This Scud's for you: I found "The Star-Spangled Bender" very disturbing [Randall Roberts and Mike Seely, May 7]. You picture us veterans as nothing but a bunch of beer-swilling drunks. You obviously have spent no time in the military, or you might see things differently. These men and a host of others like them fought for the right that you have to make them out as over-the-hill drunks?

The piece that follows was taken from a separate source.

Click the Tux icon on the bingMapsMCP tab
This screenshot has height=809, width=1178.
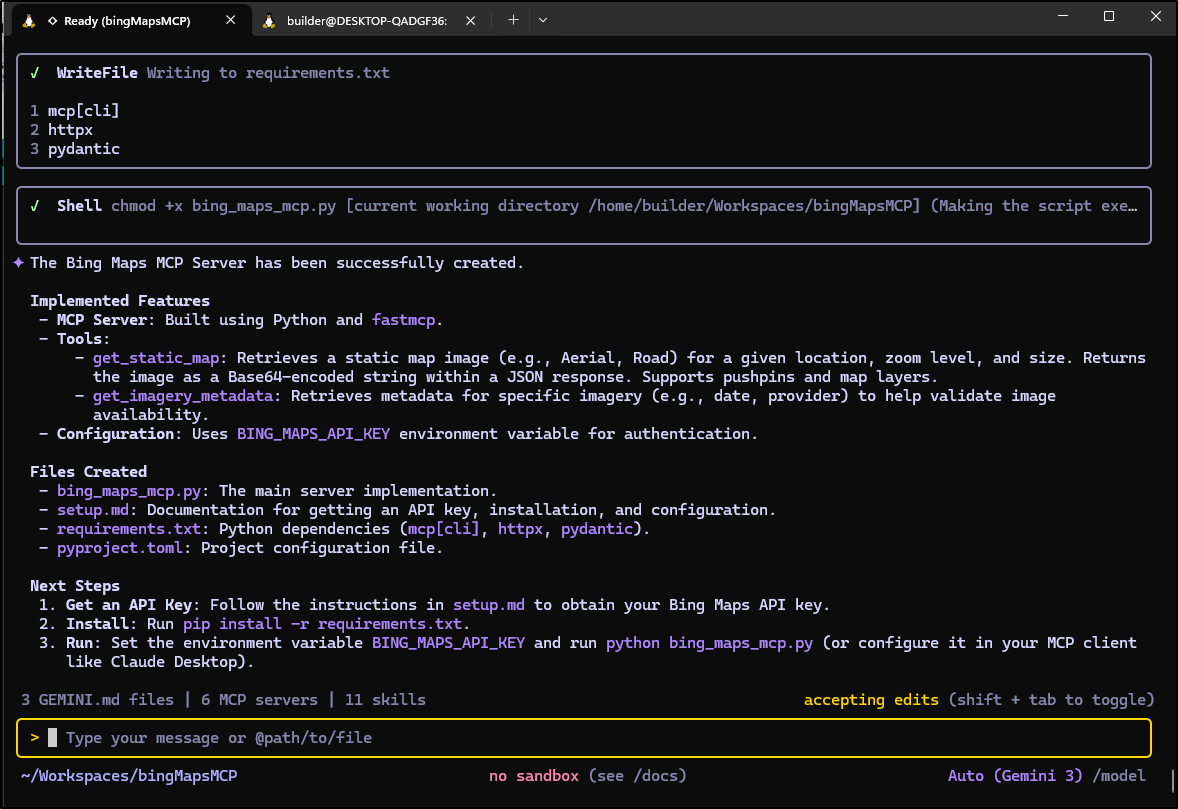29,20
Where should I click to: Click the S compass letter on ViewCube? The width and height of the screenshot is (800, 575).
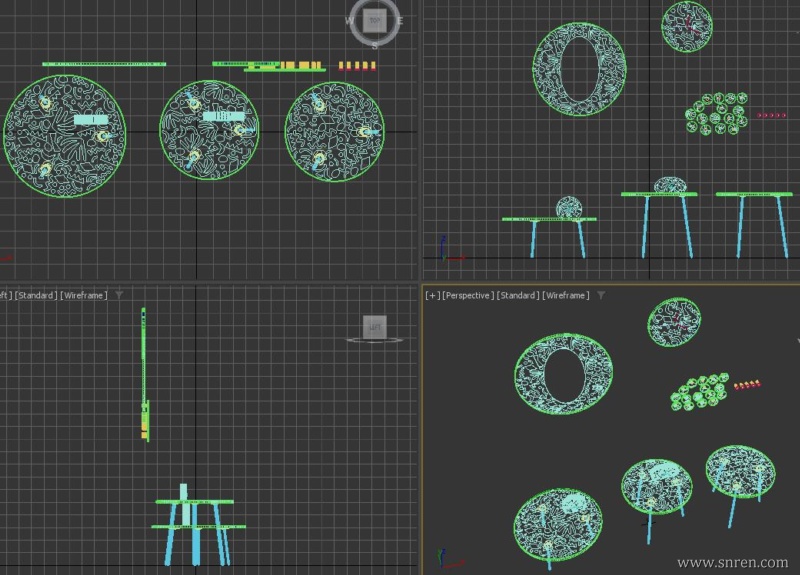375,45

I am a life member of VFW Post 2866 in St Charles, a retired Air Force NCO and a Vietnam veteran. My post recently donated two dogs to the county sheriff and one to the city police. We donated a dialysis machine to St. Joseph Hospital and a Jaws of Life machine to the fire department. We sponsor youth activities and many more community activities. I'm sure the posts you visited do a lot of the same kind of public service. Your article was demeaning and an affront to the men who have served this country. Shame on you.
The Right to Remain
Like father, like son: I found Bruce Rushton's "Hell No, They Won't Go" [April 23] interesting for personal reasons. Ten years ago, my husband and I attended a campaign rally for George I in Joplin, on the campus of Missouri Southern State College. We were told we could only go in if we did not take our signs. One agent offered a preprinted Bush-campaign sign as a replacement. I refused and tried to argue my rights as an American. He wasn't interested and forcefully told me to move. In fact, in a fine display of "family values" the GOP was preaching about at the time, I watched as Secret Service agents destroyed signs that a group of six-year-olds made to proudly show their president -- right in front of the children's eyes.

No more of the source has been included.